In my previous blog posts I have been focusing on strategies for being more efficient in lease transactions. In this post, let’s drill down on two of my suggestions: (1) well-written agreements; and (2) less one-sided documents.

A poorly-drafted agreement is inherently inefficient. Sloppy drafting should be fixed, which adds time to a transaction, resulting in higher transaction costs. So how about simply not fixing the poorly-drafted document, you ask? “Why, Ms. Attorney, are you wasting time modifying this and that in this agreement we received from the other side?” The significant danger in failing to fix a poorly-drafted document is that the parties will end up with an agreement with provisions that do not reflect a party’s intention or can mean more than one thing, leading to misunderstandings, disagreements, and possibly litigation, much of which could have been avoided (or at least the risk of these unfortunate events could have been minimized). “Cleaning up” a poorly-drafted agreement also creates an agreement that reads well and is understandable by lawyers and non-lawyers alike. On the flip side, not only do your edits add time and cost to a transaction, they can be taken poorly by the other side—the drafter may be offended or patronized—but saving the drafter’s feelings is not a valid reason for not making an edit.

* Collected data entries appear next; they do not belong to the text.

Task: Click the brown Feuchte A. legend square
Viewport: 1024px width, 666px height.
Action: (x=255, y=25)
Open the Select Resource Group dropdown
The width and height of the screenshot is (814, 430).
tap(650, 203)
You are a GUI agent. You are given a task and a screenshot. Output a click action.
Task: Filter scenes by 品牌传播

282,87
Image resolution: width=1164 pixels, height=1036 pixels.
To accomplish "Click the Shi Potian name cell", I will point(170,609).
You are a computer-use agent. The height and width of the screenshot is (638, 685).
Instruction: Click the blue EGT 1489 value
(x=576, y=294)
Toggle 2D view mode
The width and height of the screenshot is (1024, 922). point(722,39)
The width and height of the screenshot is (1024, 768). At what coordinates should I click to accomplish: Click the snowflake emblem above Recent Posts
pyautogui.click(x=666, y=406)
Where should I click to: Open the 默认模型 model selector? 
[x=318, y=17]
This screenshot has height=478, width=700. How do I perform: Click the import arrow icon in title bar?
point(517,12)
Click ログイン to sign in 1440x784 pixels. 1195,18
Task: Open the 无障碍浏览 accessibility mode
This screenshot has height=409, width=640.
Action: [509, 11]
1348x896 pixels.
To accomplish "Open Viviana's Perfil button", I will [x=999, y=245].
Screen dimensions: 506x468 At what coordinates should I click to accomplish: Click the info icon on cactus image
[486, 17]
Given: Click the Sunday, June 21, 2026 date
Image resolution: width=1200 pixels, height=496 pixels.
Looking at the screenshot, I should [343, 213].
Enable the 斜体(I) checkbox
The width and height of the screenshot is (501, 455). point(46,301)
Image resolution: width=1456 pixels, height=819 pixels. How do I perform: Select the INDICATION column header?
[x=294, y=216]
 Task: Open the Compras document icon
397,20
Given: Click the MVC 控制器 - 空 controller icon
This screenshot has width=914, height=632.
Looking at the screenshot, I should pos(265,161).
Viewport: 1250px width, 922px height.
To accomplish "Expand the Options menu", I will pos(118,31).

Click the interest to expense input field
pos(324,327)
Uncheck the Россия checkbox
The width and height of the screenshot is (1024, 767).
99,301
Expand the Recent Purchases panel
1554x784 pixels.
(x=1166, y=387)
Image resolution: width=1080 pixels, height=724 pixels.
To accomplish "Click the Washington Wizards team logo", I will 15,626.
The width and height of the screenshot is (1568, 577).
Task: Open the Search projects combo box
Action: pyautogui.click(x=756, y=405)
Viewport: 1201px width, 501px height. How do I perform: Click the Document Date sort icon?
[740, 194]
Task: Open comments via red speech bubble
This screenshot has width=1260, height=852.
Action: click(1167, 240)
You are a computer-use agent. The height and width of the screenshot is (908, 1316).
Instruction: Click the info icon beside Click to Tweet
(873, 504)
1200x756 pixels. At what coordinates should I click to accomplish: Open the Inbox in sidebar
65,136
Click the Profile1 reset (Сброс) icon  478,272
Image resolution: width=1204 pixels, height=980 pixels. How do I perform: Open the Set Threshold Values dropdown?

So if your goal is to be more efficient in a lease transaction, lease edits should focus on those that minimize future misunderstandings, disagreements and litigation. Arguably then, one should not waste time making a document “pretty” just for the sake of satisfying the curmudgeonly grammarian in you (guilty as charged). For example, it bothers me when “which” is used when “that” is the proper word, drives me crazy when “therefore” is used when it should be “therefor”, and makes me batty when an agreement says “for good and valuable consideration, the receipt and sufficiency of which is hereby acknowledged”, knowing full well that the receipt and sufficiency are acknowledged. I also want to fix typos and words erroneously capitalized, change “on going” to “ongoing” and “cross-hatched” to “crosshatched”, and bring consistency to formatting and references. (Yes, I am the life of a party when the discussion turns to the use of Oxford comma.)

CONTINUE READING . . .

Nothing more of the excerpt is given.